Am Treppenaufgang der Kanzel soll die inzwischen verlorene Jahreszahl 1654 gestanden haben.6) Die Kanzel, die nicht zu der derzeitigen Einbausituation passt (Verhältnis des Schalldeckels zur Wand, Lukas nahe zur Südwand der Kirche), könnte 1591 für eine andere Kirche angefertigt und 1654 an ihren gegenwärtigen Platz versetzt worden sein. Heinrich Wendt berichtet dagegen, dass der Osteroder Rat um 1650 für die Kirche des Stadtdorfes einen neuen Altar, Kanzel und Taufstein habe anfertigen lassen.7)

Textkritischer Apparat

  1. DROHE] Bei Luther (1545) drawe; möglicherweise bei Restaurierung modernisiert.
  2. SVCH[E]] Befund: der obere Balken des E ist bei der Restaurierung nur unvollständig, der Mittelbalken gar nicht nachgezogen worden.

Anmerkungen

  1. 2. Ti. 4,2. Sehr häufig an lutherischen Kanzeln bzw. Schalldeckeln; vgl.
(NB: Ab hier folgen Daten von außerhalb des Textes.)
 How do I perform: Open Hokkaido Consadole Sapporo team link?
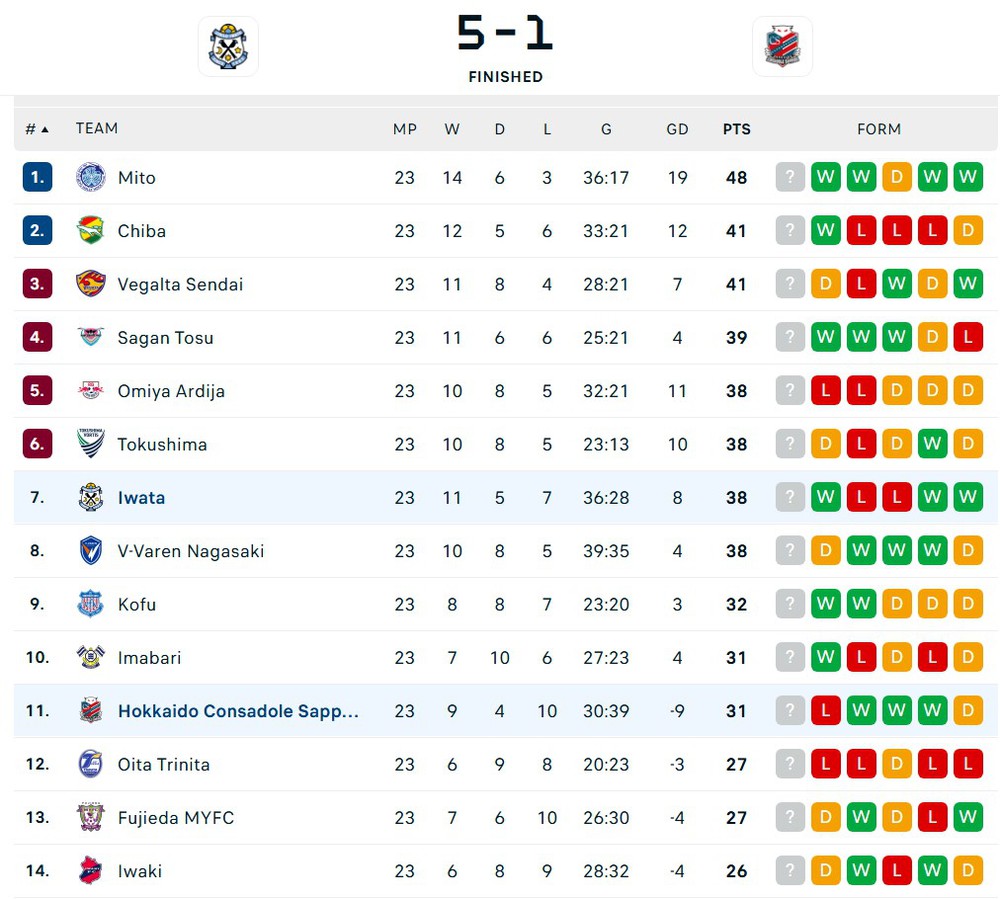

Poscharsky, Kanzel, S. 136 u. 143.
  2. Mal. 2,7. Häufig an lutherischen Kanzeln; vgl. Poscharsky, Kanzel, S. 143.
  3. Ps. 33,4. Seltener an lutherischen Kanzeln angebracht; vgl. Poscharsky, Kanzel, S. 135f. u. 143f.
  4. Mt. 17,5: Dis ist mein lieber Son, an welchem ich wolgefallen habe, Den solt jr hören. Auch an anderen lutherischen Kanzeln zu finden; vgl. Poscharsky, Kanzel, S. 144.
  5. Vgl. Poscharsky, Kanzel, S. 131–134.
  6. www.aegidien-marktkirche.de/uehrde.php (17.03.2016). Angeblich nach Wendt, aber nicht in der in der folgenden Anm. genannten Schrift.
  7. Vgl. Wendt, Geschichte, S. 441–448, hier S. 446.

Zitierhinweis:
DI 105, Osterode, Nr. 100 (Jörg H. Lampe), in: www.inschriften.net, urn:nbn:de:0238-di105g021k0010009.